[WHAT THE TASK REQUIRES]
Transcribe the exhibition announcement below word for word, from "Alan Shields (1944" to "working with sets.".

[SOURCE DOCUMENT]
>>>
Alan Shields
Traveling Rug Salesman
24.1. - 28.2.2015
Look at it and make up your own mind as to what it is. I don’t always know, I really don’t care, and if I did I would lie about it in order to defend my own chance in creativity. If you can’t see, reach out and feel it with your elbow. (Alan Shields in Arte Milano, 1972, p.14)
Part of the magic of making art, or anything that excites the viewer’s eyes, has to do with primitive feelings. (Alan Shields in Alan Shields, Deborah Emont Scott, p.25)
Galerie Bernhard is pleased to announce Alan Shields’ first solo exhibition in Switzerland in 31 years. The show will consist of a cross section of works from the three decades of the 70s, 80s and 90s.
Alan Shields (1944 – 2005) worked in the wake of New York 60s Minimalism, honing and adapting his materials and techniques in painting, environmental installations, and printmaking with patient persistence while maintaining a conscious availability to unexpected results.
Shields started making threaded canvases in 1968, the year he moved to New York. They consisted of unstretched canvases, usually large, in which he sewed colored threads. Some of the canvases were blank, while others had stained acrylic areas that contrasted with the colored threads. Some of them had a grid as a recurring motif. When he first did these paintings, Shields, in addition to making art, was involved in theater, working with sets.
<<<
[DATA EXCERPTS]
>>>
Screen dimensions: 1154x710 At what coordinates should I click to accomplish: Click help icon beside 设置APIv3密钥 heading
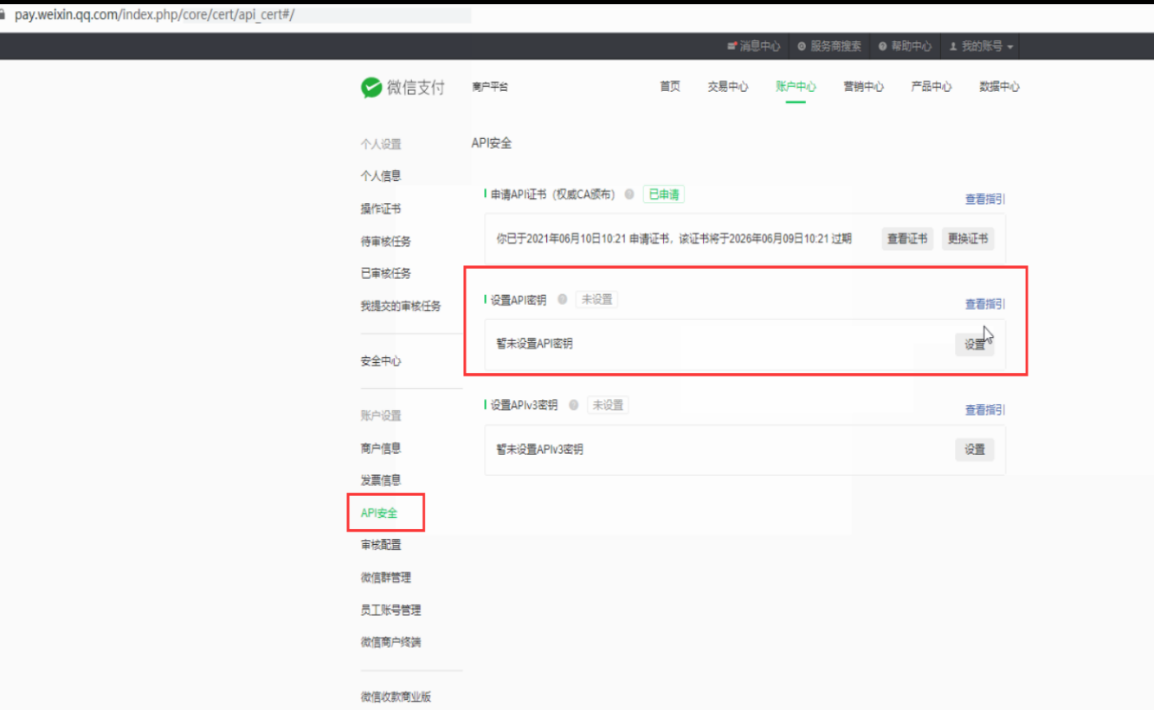point(574,405)
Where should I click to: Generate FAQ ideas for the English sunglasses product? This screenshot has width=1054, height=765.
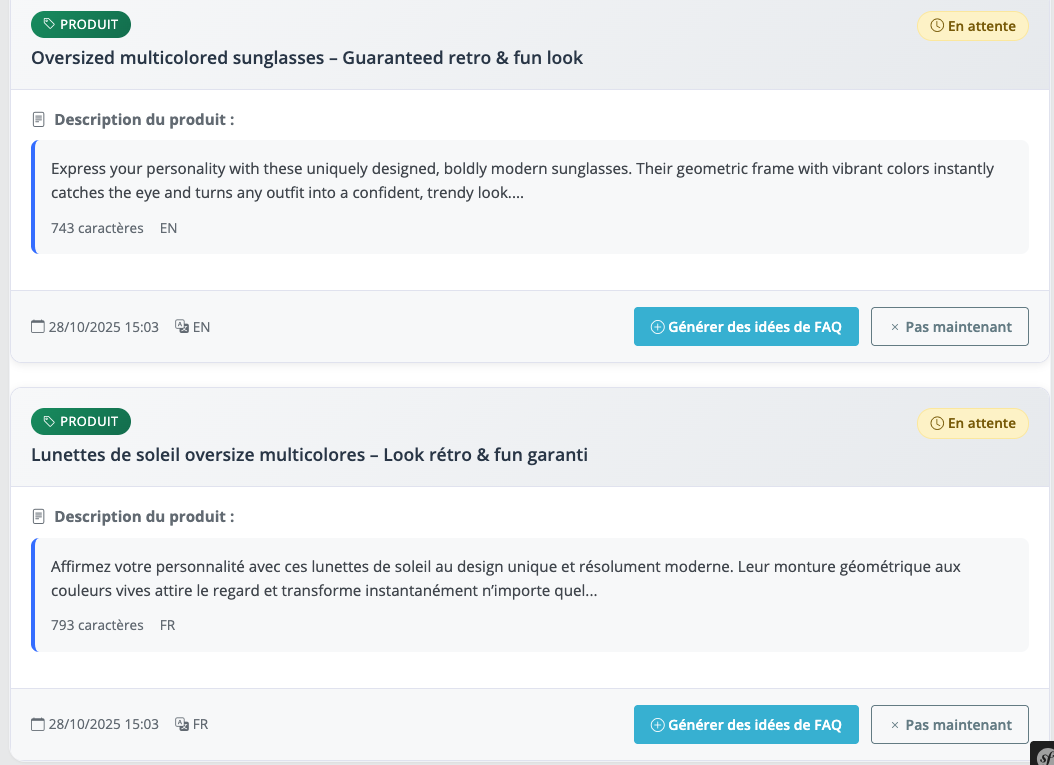pyautogui.click(x=746, y=327)
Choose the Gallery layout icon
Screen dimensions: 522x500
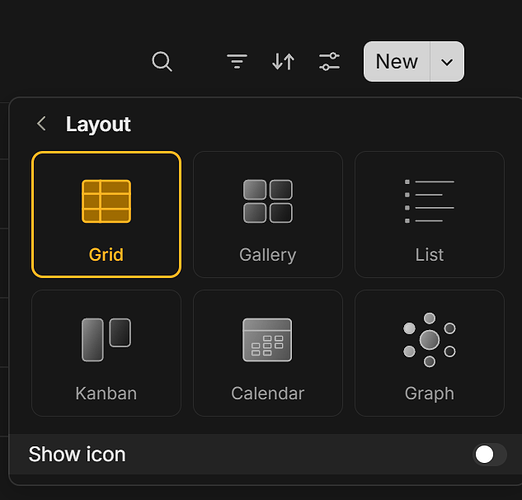pos(268,201)
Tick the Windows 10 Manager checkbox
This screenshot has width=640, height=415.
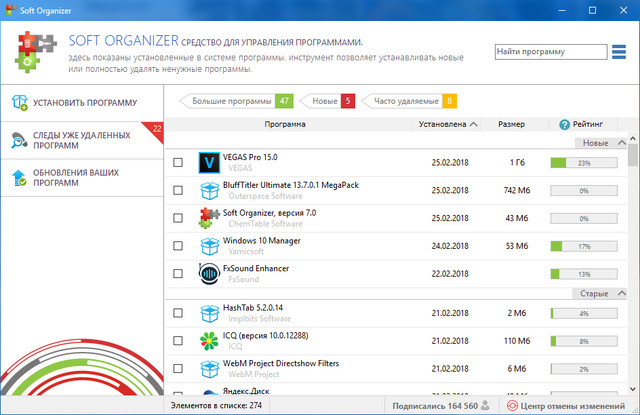tap(178, 245)
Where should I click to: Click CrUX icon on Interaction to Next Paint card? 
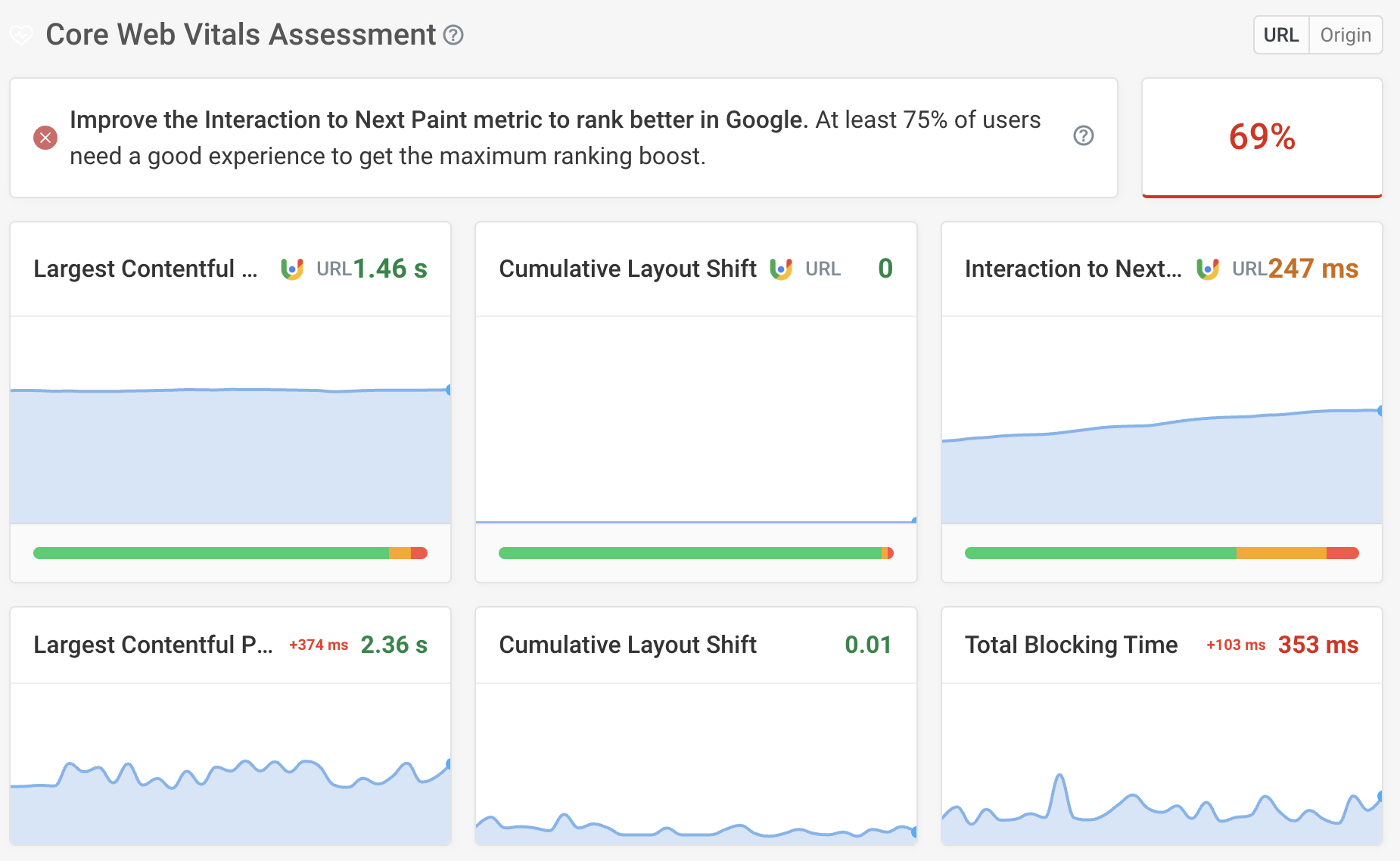pos(1208,269)
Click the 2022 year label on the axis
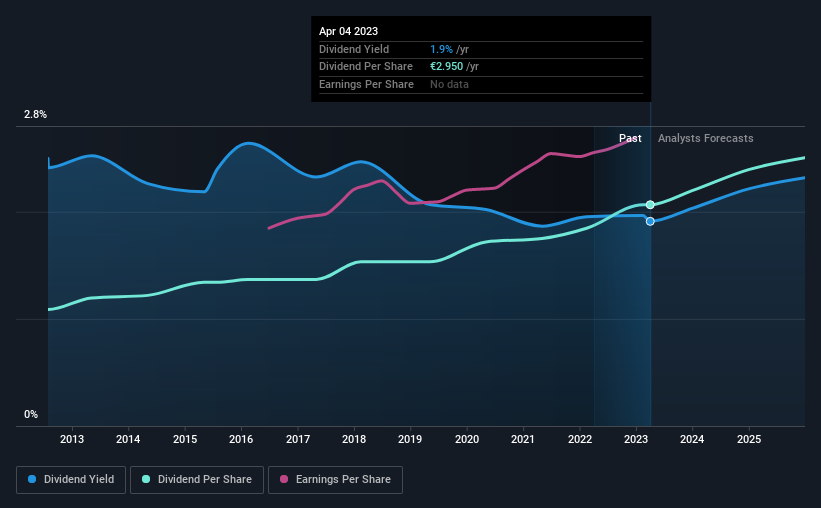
<<<
[COMPLETED EXERCISE]
Alan Shields (1944 – 2005) worked in the wake of New York 60s Minimalism, honing and adapting his materials and techniques in painting, environmental installations, and printmaking with patient persistence while maintaining a conscious availability to unexpected results.
Shields started making threaded canvases in 1968, the year he moved to New York. They consisted of unstretched canvases, usually large, in which he sewed colored threads. Some of the canvases were blank, while others had stained acrylic areas that contrasted with the colored threads. Some of them had a grid as a recurring motif. When he first did these paintings, Shields, in addition to making art, was involved in theater, working with sets.